**** Provided passage

Big Data


Objective:

The course will begin with an introduction to Big Data, Hadoop and its components. The two main areas of interest in this course are Apache Spark and Apache Scala. Starting from the basics of these, the participants will be taught the advanced topics in these tools. Participants should be able to do programming for solving complex business problems dealing with big data using Spark and Scala by the end of this course. There will be a use case at the end of the course to help putting all the learning in action.

********

▶ _What you are asked to do_: Return the part of the Big Data course objective starting with "The course will" and going on through "learning in action.", copied word for word.

**** Stored data

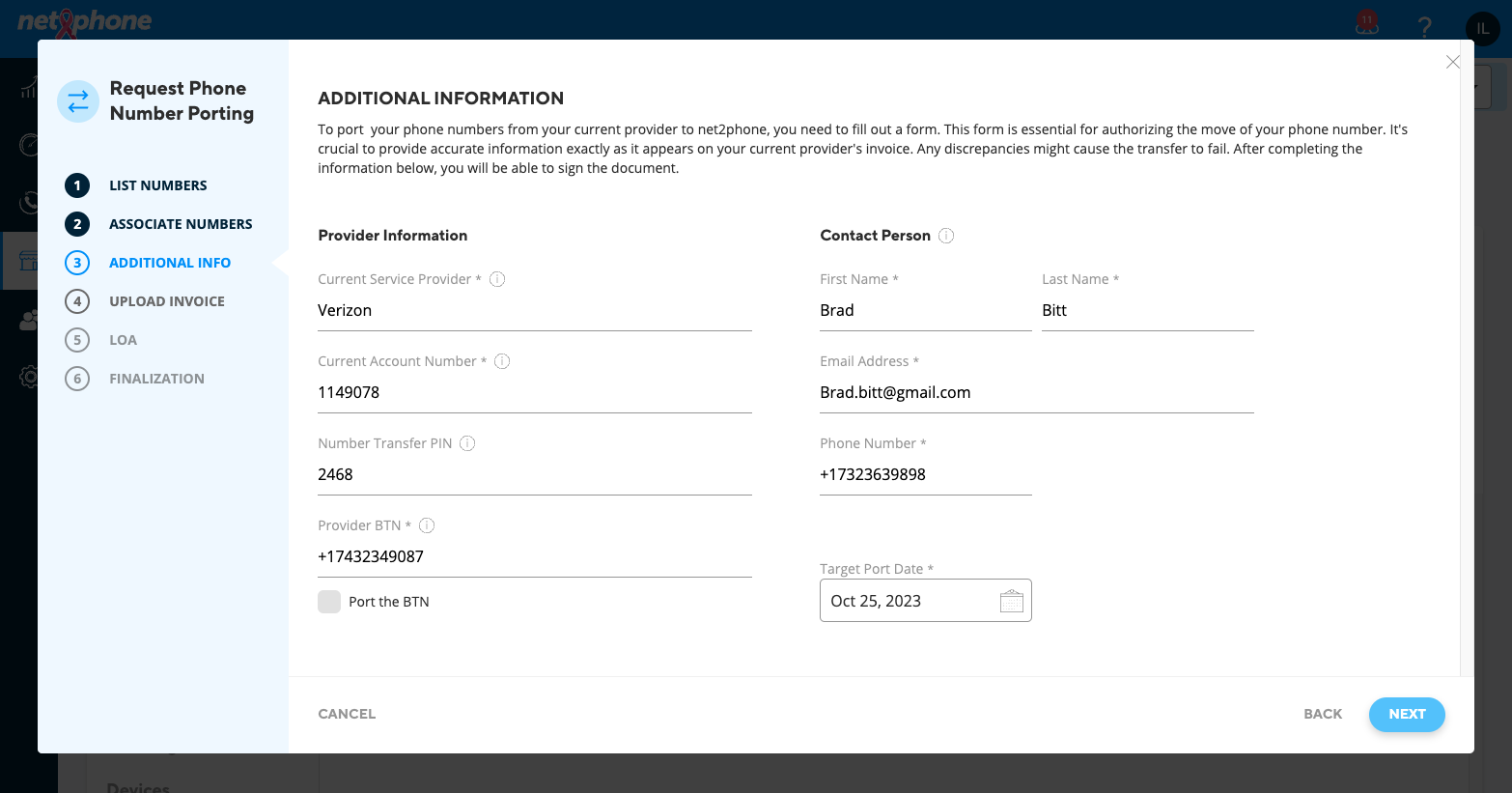Screen dimensions: 1512x793
Task: Click info icon beside Current Service Provider
Action: tap(497, 279)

********

▶ _Task answer_:
The course will begin with an introduction to Big Data, Hadoop and its components. The two main areas of interest in this course are Apache Spark and Apache Scala. Starting from the basics of these, the participants will be taught the advanced topics in these tools. Participants should be able to do programming for solving complex business problems dealing with big data using Spark and Scala by the end of this course. There will be a use case at the end of the course to help putting all the learning in action.